If you're going to use a pre-prepared tofu/faux meat product, then skip the steps to marinate and grill your own tofu. Instead, prepare that product per package instructions and layer in the Banh Mi with the other ingredients.
Remove tofu from package. Slice tofu in half horizontally and set aside to drain. I recommend covering them with an absorbent towel and placing a flat heavy object like a pan or some plates on top to help remove extra moisture.
While the tofu sits, combine the marinade/dressing of Soy Sauce, Dijon Mustard, Hoisin Sauce & grated ginger. Shake to combine.
Slice the tofu into 1/4-1/2 inch slices so that you end with tofu rectangles.

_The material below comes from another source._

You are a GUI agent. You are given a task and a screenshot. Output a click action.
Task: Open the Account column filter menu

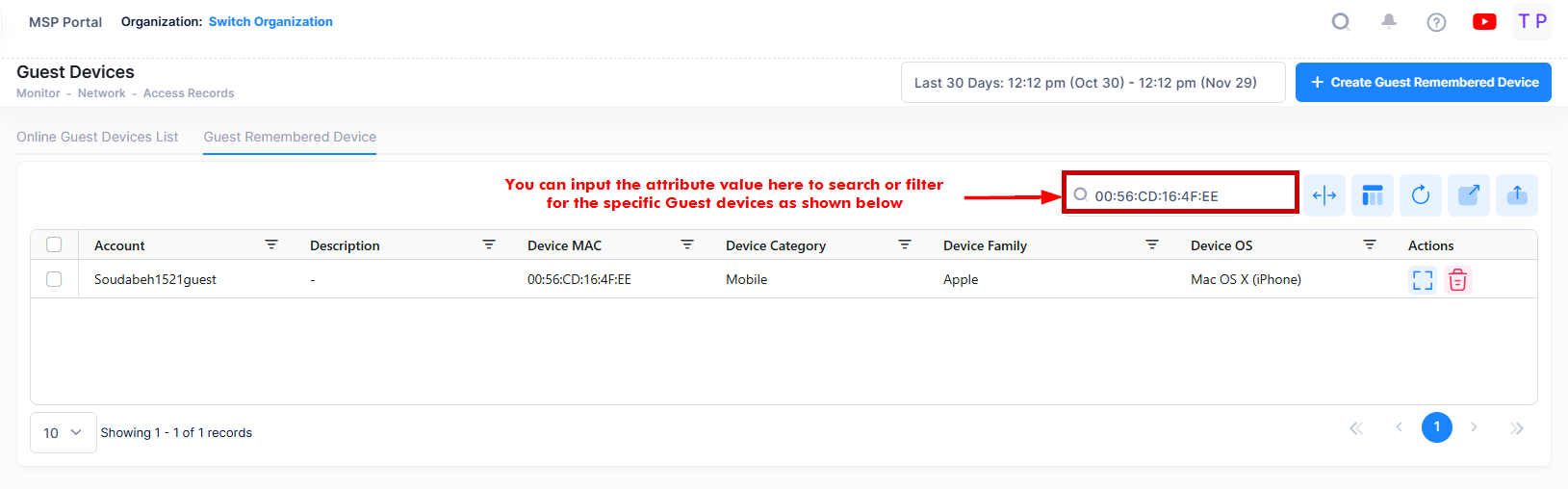(x=271, y=244)
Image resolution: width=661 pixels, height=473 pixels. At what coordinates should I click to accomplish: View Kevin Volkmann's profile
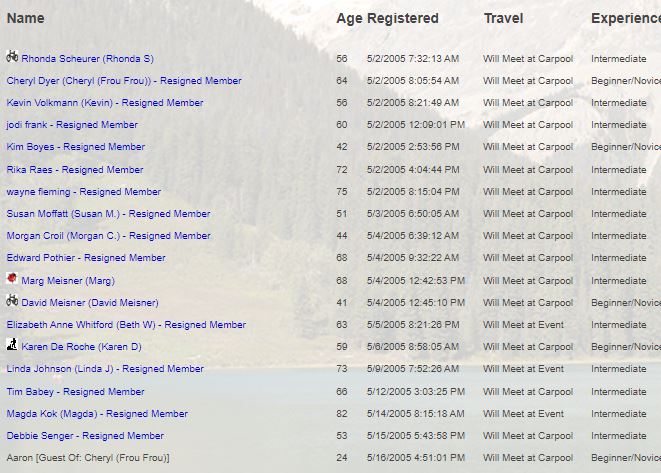click(105, 103)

Place these to soak in your marinade.
Grate the Daikon Radish and Carrot. I like to use my julienne peeler or spiralizer to get an even, elegant tangle instead using of a hand grater. It makes for a prettier sandwich.
Slice the cucumber.
Combine & mix rice vinegar, honey and red chili flakes.
Place Daikon, Carrot & Cucumber in a bag or container and pour the rice vinegar combination over it. Put this in the fridge for later.

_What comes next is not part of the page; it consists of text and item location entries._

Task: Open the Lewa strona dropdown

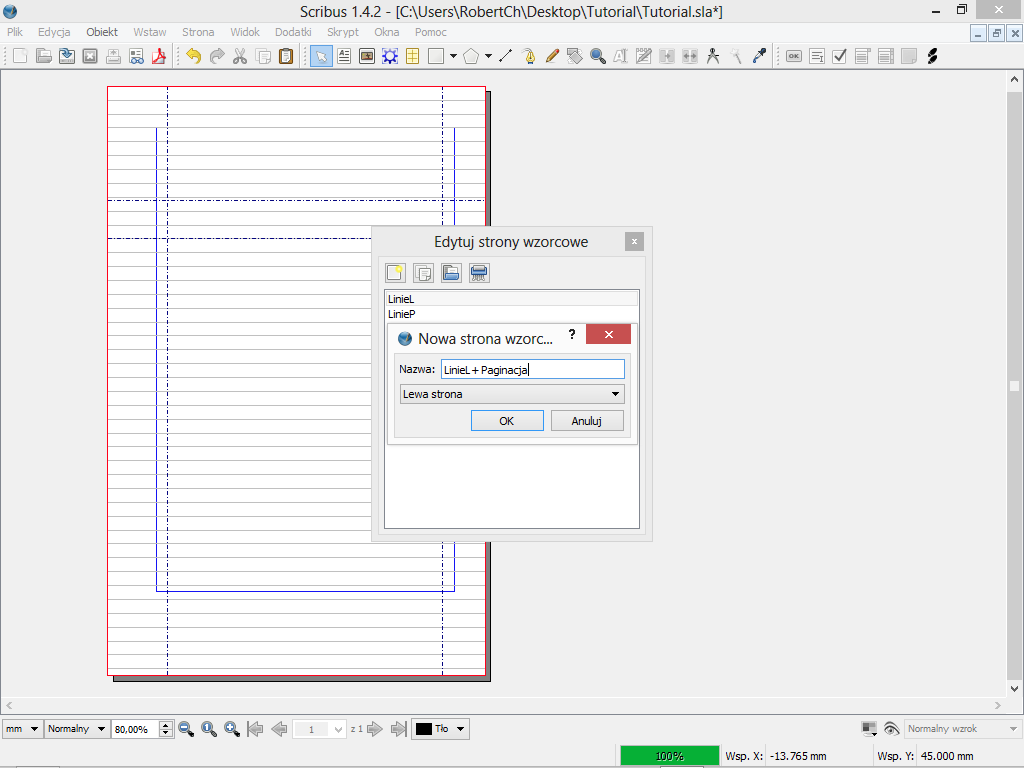Action: point(510,394)
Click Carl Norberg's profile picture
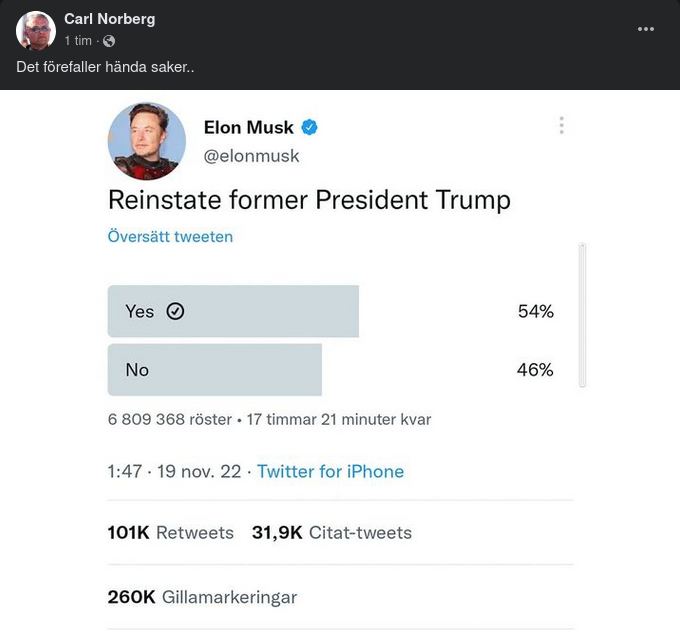 coord(36,31)
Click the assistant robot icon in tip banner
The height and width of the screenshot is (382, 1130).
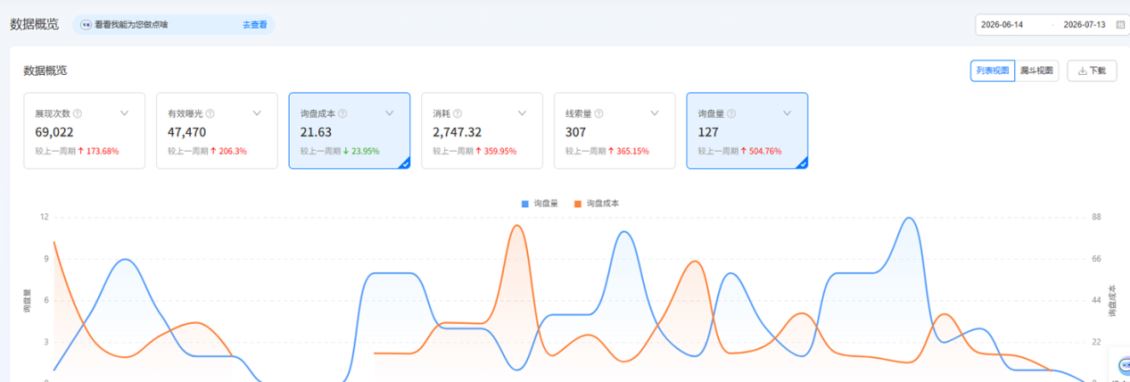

Mix together the yogurt and Maggie Seasoning Sauce. Store this in the fridge as well, until ready to assemble the sandwiches.
Remove the tofu from marinade and grill in a medium-hot non-stick grilling pan or searing pan until the tofu darkens. Do not move the tofu around the pan too much as it will fall apart. Just flip once if you can manage it. You may put more than one in the pan at the same time but allow space between tofu pieces to allow them to cook properly.

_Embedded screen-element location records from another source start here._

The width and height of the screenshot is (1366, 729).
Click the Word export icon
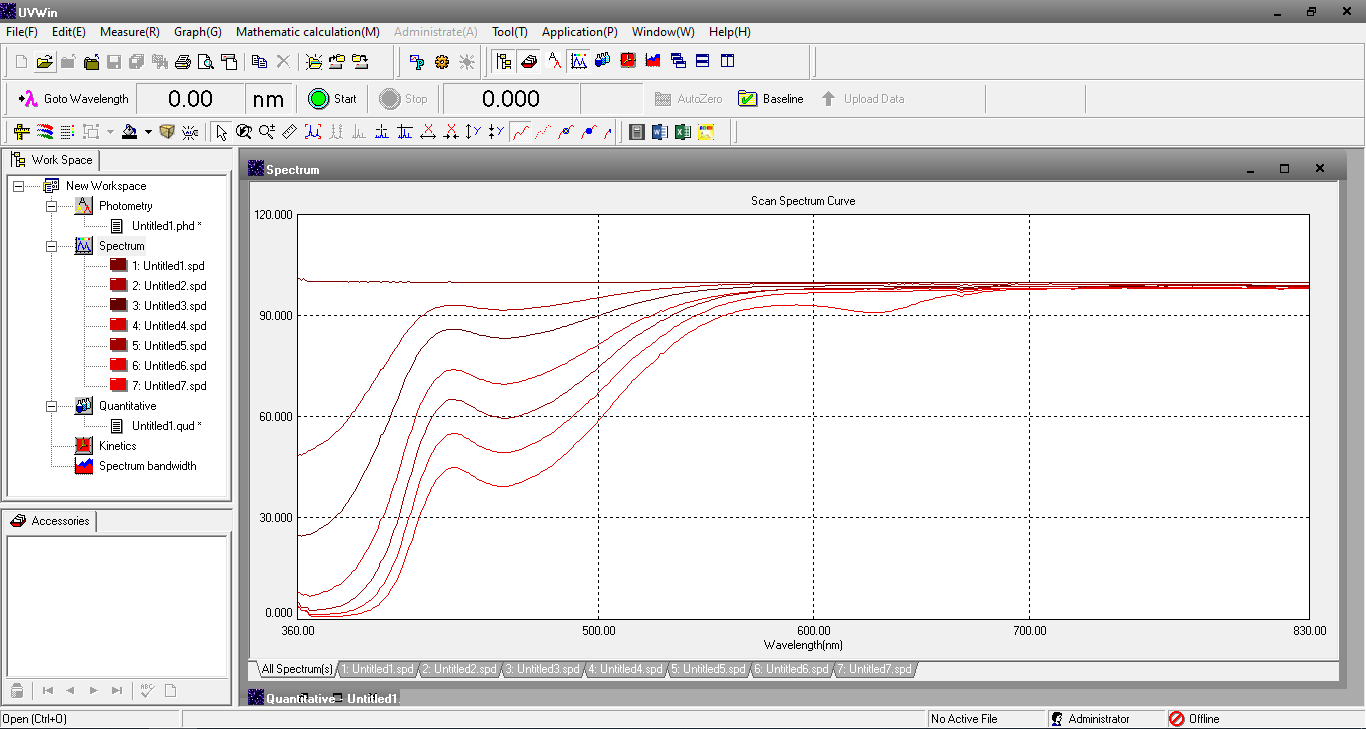coord(660,132)
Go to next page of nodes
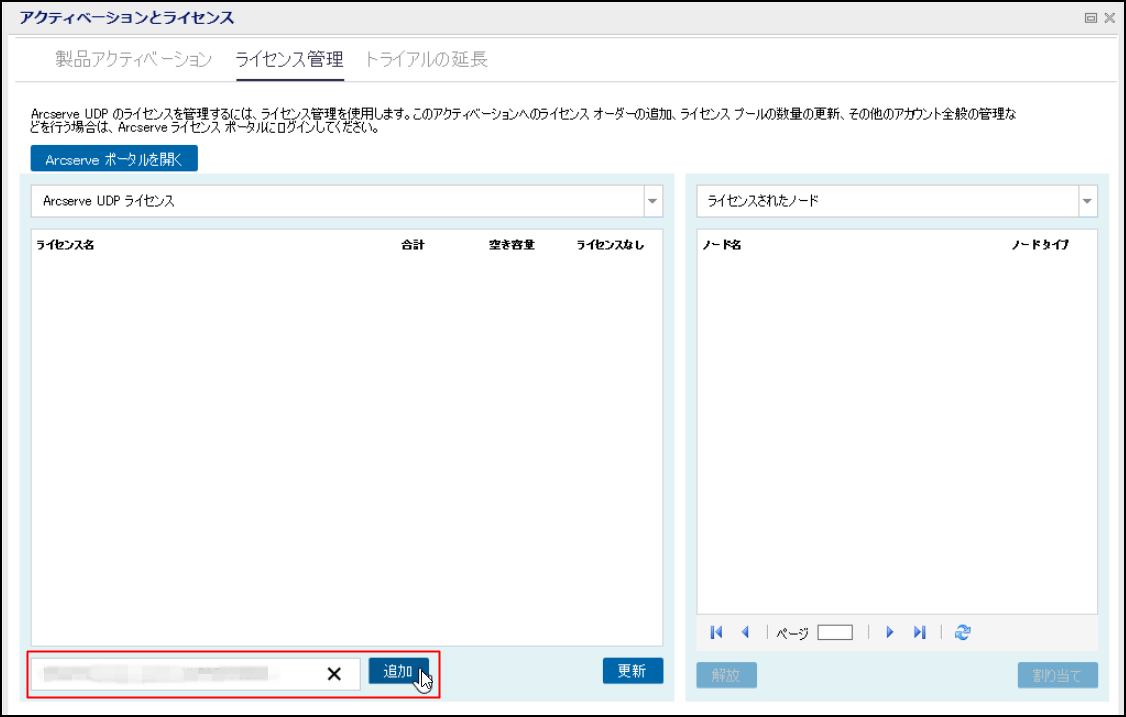 point(889,632)
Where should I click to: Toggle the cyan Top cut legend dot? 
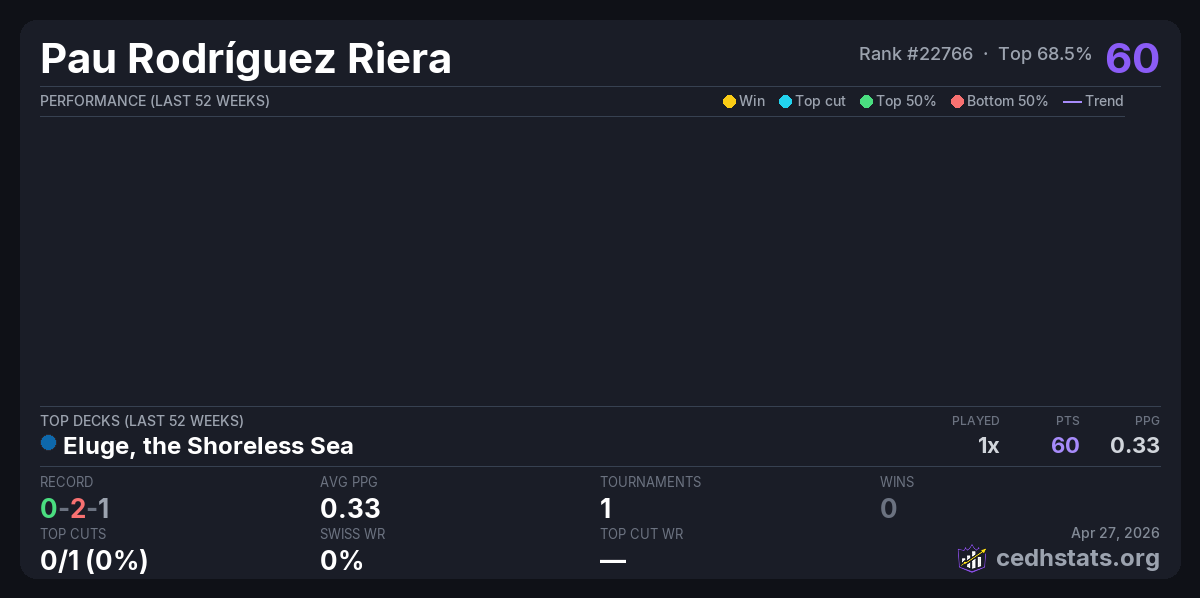click(x=785, y=101)
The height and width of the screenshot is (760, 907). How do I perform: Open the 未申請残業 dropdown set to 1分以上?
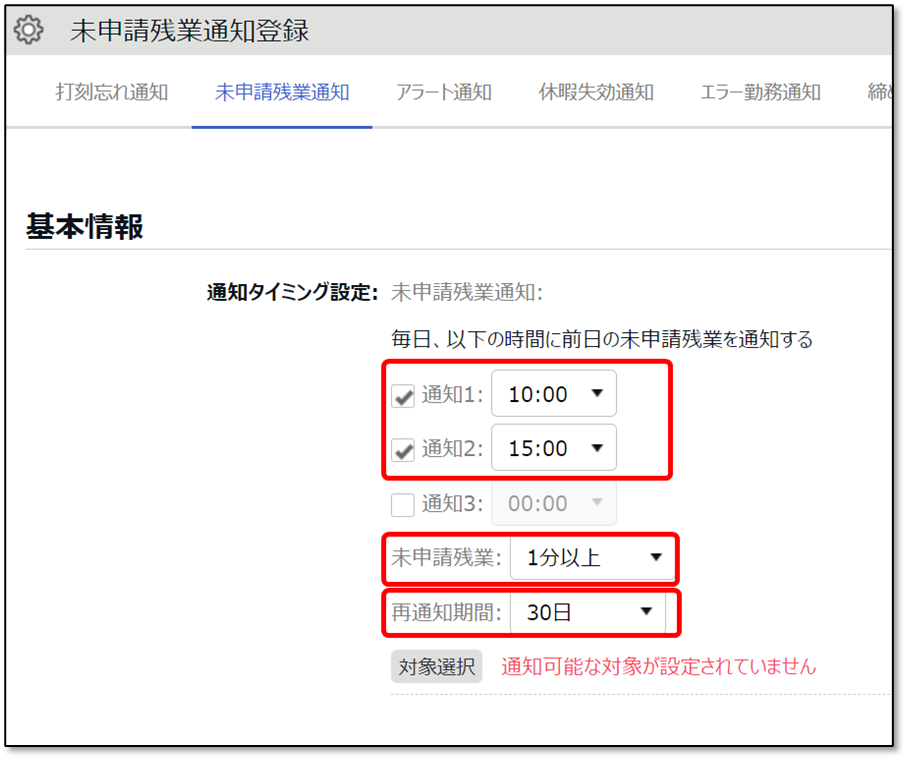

Coarsely chop the cilantro and de-seed & slice the jalapeno.
Now all of your elements should be ready. Store these to assemble a sandwich later, or do it right now!
1. Split the bread horizontally.
2. Spread the yogurt (or mayo) spread on the bottom half of the sandwich
3. Place the marinated tofu or faux meat on top of the spread.
4. Then layer the pickled Daikon/Carrot and the cucumber.
5. Top these with a layer of the cilantro and jalapeno.
6. If you like it spicy, drizzle a bit of Sriracha on top before returning the top of the baguette.
Try it with a side of Pho Broth. YUMMY!